Since you are using a bootstrap approach, I assume that you do not adhere to Baron & Kenny's (1986) mediation procedure. As you most likely know, anyone following Baron & Kenny's procedure would have stopped their analysis upon finding that there is no significant total effect. In such a case we would conclude that there is simply nothing there to be explained by mediation.
More modern approaches to mediation (e.g., Shrout & Bolger 2002, who advocated bootstrapping) do not require a significant total effect in order to speak of mediation. A significant indirect effect would be considered sufficient. What is more, the distinction between partial or full mediation makes much less sense in this paradigm than it did for Baron & Kenny. If we no longer require a significant total effect, then what becomes of the idea that we have obtained partial mediation if the direct effect is still substantial when controlling for the mediator? It seems to make no sense anymore - we never asked for the total effect to be substantial prior to introducing the mediator, then why ask for a substantial direct effect after the mediator has been added to the model?
And what is a substantial remainder anyhow? A significant one? That does not seem right: our remainder can be statistically non-significant (our Null is that there is no effect, after all) and still be substantial.
We are increasingly told not to rely on p-values alone to judge and describe effects. Accordingly, relying on p-values to arrive at a binary classification as "partial" or "full" mediation seems neither necessary nor advisable. In the modern view, mediation is essentially a set of SEM scenarios. I therefore suggest you report your mediation as such, if possible, stating the coefficients and confidence intervals for all relevant paths and avoiding the notion of partial or full mediation altogether.
If you have not read it already, Rucker et al. (2011) demonstrate how significant indirect effect may come about in the absence of a significant direct or total effect (e.g., because of differences in statistical power available to detect effects on different paths).
I am not an SPSS expert, but from what I am reading from your output you have two models, Model 1 (top) and Model 2 (bottom). Model 2 has an added predictor with a lower F statistic (5.765 --> 2.651). Additionally Model 2 has an R square of 0.067 which is very low. Indicating the model does not have a good impact.
Also, note that for Model 2, your t-statistics are 2.004 (p-val: 0.47) and 1.628 (p-val: 0.106). Both parameters are not significant at the 0.95 confidence level, hence you cannot report
From the reference I've read (http://web.pdx.edu/~newsomj/da2/ho_mediation.pdf)
If X is no longer significant when M is controlled, the finding supports full mediation.

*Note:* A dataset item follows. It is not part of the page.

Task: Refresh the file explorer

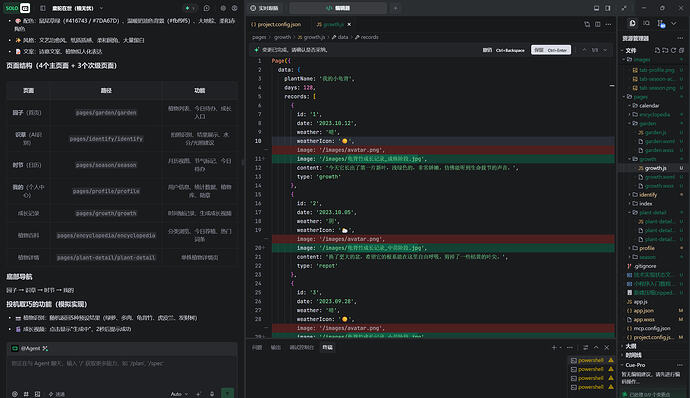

If X is still significant (i.e., both X and M both significantly predict Y), the finding supports partial
mediation.
Your mediation factor (the added predictor) is not significant in Model 2. That said, I would not conclude there is a significant mediation factor. In order for you to conclude mediation, both factors have to be significant. Hence, you have two choices.
Rule out the effect of mediation
Lower your confidence level to 0.90, and then you can conclude mediation.

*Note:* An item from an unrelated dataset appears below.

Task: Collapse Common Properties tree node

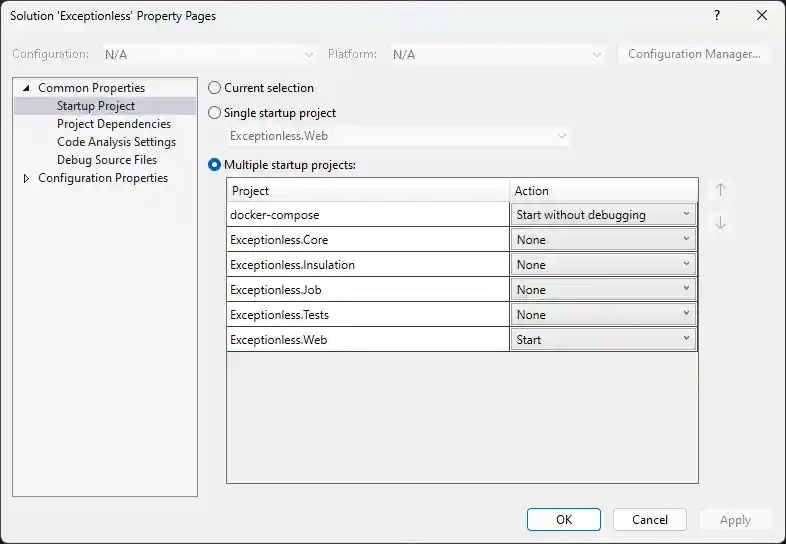Action: click(26, 88)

I'd be very cautious with option 2, as your are now modeling your analysis around trying to obtain significant results, vs trying to be as truthful to the data (and null hypothesis) as possible.
If I've misinterpreted something in the output, let me know and I'll adjust my answer.
Thanks
Best Answer
If your a path (from predictor to mediator) is not significant then you DO NOT have a mediation effect. The proposed mediator has an effect on the outcome variable and your proposed predictor also has an effect on the outcome variable, just NOT by the mediator you proposed. And yes, PROCESS is a plug-in that you can install in SPSS has the most current methodology for examining mediating effects, so that is the best tool you can use at the moment.